-- DOCUMENT EXCERPT follows --

Hoth Therapeutics Announces Development of HT-KIT to Treat Multiple Orphan Diseases, Including Rare Cancers
Hoth Therapeutics, Inc. a patient-focused clinical-stage biopharmaceutical company, announced it intends to pursue development of its HT-KIT mRNA Frame Shifting Therapeutic for multiple orphan diseases, which are rare diseases that affect less than 200,000 people in the US. HT-KIT targets a shared cell signaling pathway that may have therapeutic potential for multiple rare cancers, including:
- Aggressive systemic mastocytosis (ASM), systemic mastocytosis with associated hematological neoplasm (SM-AHN), or mast cell leukemia (MCL)
- Acute myeloid leukemia (AML)
- Gastrointestinal stromal tumors
Drugs intended to treat orphan diseases are eligible to apply for Orphan Drug Designation (ODD), which provides multiple benefits to the sponsor during development and after approval. Hoth intends to pursue these benefits as part of the drug development for HT-KIT for treatment of rare cancers.

-- DOCUMENT EXCERPT concluded --

_APPLY WHAT YOU READ_
[1] According to the HT-KIT announcement, how many people in the US do orphan diseases affect?
[2] Say whether each statement agrees with the HT-KIT announcement, answering yes or no and quoting the words that decide it.
(a) HT-KIT is an mRNA frame shifting therapeutic.
(b) Acute myeloid leukemia is one of the rare cancers listed.
(c) Orphan Drug Designation gives the sponsor benefits only after approval.
[3] Carry on the HT-KIT announcement from its last sentence.

-- GIVEN RECORDS follows --

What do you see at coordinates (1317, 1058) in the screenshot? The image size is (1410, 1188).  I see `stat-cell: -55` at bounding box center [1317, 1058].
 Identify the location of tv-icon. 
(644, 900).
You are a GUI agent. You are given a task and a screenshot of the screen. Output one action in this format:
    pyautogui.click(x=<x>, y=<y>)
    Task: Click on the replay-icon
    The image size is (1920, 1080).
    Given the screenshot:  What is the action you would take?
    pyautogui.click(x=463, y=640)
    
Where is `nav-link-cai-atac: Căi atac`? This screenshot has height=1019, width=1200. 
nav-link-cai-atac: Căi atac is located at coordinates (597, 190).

-- GIVEN RECORDS concluded --

_ACTIVITY ANSWERS_
[1] Orphan diseases affect less than 200,000 people in the US.

[2]
(a) Yes: "its HT-KIT mRNA Frame Shifting Therapeutic"
(b) Yes: "Acute myeloid leukemia (AML)"
(c) No: "provides multiple benefits to the sponsor during development and after approval"

[3]
Benefits of Orphan Drug Designation
Under the Orphan Drug Act, drug companies can apply for ODD, and if granted, the drug will have a status which gives companies exclusive marketing and development rights along with other benefits to recover the costs of researching and developing the drug. A tax credit of 50% of the qualified clinical drug testing costs awarded upon drug approval is also possible. Regulatory streamlining and provide special assistance to companies that develop drugs for rare patient populations. In addition to exclusive rights and cost benefits, the FDA will provide protocol assistance, potential decreased wait-time for drug approval, discounts on registration fees, and eligibility for market exclusivity after approval.
Key benefits of ODD:
- 7 years exclusivity post-approval
- Tax credits of 50% off the clinical drug testing cost awarded upon approval
- Waiver of new drug application (NDA)/ biologics license application (BLA) application fee
Hoth recently announced that its novel anti-cancer therapeutic exhibited highly positive results in humanized mast cell neoplasm models, representative in vitro and in vivo models for aggressive, mast cell-derived cancers such as mast cell leukemia and mast cell sarcoma.